But the story only fanned the flames of Benton-gate.
Documentation was no help in determining which class bought the painting. A ledger that Rita Benton kept notes the sale of the painting in 1957 but doesn’t say which class made the purchase. District officials said they had no official papers to settle the debate.
“It has gone on for years,” said Marsha Pachter, a 1958 graduate who says her class bought the Benton. She remembers being at the artist’s home the day his wife pulled out the painting for the students to buy.
Likewise, Waverly Anderson Lewis, a member of the class of 1957, said she was at the Benton home the day her class bought the painting. As a member of the school art club, she recalls, she went along with her art teacher and other students.
Lewis said she doesn’t remember Pachter. Pachter said she doesn’t remember Lewis. Neither remembers money changing hands, nor does either remember walking out with the painting.
“I wish I knew something more conclusive,” Lewis said. “I wish I could say we took the painting in the car … but I can’t say that. It has been a long time. We went and picked it out, I know that. I clearly remember it sitting on a chair or leaning against a piece of furniture.
“It is quite possible that we raised most of the money. It’s possible that we initiated it and the class of 1958 helped pay for it.”

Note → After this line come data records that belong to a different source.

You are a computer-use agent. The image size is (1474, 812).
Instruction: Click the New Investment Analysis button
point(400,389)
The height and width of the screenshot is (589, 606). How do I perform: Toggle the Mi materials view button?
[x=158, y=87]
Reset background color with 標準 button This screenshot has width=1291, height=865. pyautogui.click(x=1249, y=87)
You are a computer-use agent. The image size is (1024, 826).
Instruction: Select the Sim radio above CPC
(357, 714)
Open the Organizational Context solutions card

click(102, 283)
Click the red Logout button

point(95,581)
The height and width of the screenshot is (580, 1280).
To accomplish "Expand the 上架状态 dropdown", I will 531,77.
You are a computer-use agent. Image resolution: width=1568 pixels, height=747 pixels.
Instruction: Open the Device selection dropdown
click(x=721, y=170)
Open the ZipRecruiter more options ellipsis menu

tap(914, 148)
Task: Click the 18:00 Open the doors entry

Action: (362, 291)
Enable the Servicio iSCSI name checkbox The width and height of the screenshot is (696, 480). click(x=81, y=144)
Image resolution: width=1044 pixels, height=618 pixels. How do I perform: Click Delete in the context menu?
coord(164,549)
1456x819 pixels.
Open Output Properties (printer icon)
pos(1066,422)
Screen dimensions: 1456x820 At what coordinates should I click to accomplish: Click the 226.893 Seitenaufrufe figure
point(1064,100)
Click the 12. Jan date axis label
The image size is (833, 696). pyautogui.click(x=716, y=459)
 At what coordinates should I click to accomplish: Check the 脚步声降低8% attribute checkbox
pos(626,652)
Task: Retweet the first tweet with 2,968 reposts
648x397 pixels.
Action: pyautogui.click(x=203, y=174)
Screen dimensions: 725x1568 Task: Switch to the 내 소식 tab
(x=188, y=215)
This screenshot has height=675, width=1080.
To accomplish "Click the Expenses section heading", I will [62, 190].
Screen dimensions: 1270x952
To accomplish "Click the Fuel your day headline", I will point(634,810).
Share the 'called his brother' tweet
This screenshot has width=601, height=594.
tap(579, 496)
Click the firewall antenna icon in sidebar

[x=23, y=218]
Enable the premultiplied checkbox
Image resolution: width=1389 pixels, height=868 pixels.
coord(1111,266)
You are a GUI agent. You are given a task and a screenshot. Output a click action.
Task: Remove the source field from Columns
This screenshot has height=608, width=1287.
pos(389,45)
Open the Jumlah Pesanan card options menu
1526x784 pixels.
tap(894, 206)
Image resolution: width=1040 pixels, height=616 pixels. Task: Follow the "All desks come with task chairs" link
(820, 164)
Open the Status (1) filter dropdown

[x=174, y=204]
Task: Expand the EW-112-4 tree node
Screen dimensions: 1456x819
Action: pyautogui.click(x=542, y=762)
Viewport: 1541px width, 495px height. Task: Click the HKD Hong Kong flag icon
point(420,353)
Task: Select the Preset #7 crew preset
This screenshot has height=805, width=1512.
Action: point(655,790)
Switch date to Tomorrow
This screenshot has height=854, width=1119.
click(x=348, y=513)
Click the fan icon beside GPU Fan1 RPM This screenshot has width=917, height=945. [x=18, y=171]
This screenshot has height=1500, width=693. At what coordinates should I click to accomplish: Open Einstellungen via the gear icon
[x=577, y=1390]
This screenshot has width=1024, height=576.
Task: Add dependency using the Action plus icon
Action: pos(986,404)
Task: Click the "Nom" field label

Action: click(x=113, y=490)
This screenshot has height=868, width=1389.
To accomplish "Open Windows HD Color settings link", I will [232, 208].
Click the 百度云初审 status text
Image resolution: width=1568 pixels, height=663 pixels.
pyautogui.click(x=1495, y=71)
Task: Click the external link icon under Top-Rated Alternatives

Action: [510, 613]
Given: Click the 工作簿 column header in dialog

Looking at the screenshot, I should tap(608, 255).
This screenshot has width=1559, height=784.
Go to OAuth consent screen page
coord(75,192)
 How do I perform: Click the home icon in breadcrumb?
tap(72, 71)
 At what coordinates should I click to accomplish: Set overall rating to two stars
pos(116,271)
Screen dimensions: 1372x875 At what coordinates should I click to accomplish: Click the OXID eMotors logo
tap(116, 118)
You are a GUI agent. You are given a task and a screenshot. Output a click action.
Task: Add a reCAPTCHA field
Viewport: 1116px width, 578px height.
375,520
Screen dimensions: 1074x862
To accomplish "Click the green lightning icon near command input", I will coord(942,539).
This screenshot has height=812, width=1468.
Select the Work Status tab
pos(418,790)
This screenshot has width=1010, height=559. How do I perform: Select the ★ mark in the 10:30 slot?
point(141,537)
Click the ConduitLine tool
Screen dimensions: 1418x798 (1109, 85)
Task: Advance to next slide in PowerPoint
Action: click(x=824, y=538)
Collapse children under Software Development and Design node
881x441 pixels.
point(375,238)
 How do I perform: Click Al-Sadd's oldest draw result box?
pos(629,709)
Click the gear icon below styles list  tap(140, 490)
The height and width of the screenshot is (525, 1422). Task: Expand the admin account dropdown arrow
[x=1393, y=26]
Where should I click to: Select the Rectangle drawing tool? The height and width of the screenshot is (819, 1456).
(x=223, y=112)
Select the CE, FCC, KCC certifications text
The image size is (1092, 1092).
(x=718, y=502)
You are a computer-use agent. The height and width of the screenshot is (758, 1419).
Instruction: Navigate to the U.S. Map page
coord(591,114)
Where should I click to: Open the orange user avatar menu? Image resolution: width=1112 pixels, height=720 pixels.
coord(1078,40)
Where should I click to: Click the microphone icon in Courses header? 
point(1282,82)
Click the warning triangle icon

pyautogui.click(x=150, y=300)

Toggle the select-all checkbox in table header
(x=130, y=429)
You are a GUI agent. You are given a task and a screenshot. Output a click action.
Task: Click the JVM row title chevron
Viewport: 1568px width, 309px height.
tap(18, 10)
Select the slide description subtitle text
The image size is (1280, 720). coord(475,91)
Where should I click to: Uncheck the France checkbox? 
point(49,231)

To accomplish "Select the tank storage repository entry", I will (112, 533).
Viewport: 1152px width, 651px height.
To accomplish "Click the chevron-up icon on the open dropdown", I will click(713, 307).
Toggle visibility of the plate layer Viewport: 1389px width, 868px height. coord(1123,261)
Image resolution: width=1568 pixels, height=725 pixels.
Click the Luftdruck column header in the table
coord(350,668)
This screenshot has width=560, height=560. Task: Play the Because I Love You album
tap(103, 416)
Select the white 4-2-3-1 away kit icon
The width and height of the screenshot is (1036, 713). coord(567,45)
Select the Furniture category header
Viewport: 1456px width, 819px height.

Abbott contacted The Star after the earlier stories to point out a story in the May 17, 1957, edition of the school newspaper, The Mission. It states that the painting had been presented the day before as a gift to the school from the senior class.
“The fact of the matter is that the painting was purchased by the Class of ’57 as the senior class gift to the school,” Abbott wrote in an email. “This is CLEARLY spelled out in the article in THE MISSION, an official publication of the high school.”
Case closed, he said.
Pachter and Lewis seem ready to move on.
“The bottom line,” Pachter said, “is the school has a nice painting, and I’m thrilled.”
Said Lewis: “To me, it really doesn’t matter anymore who gave the school the painting. Just that they have it.”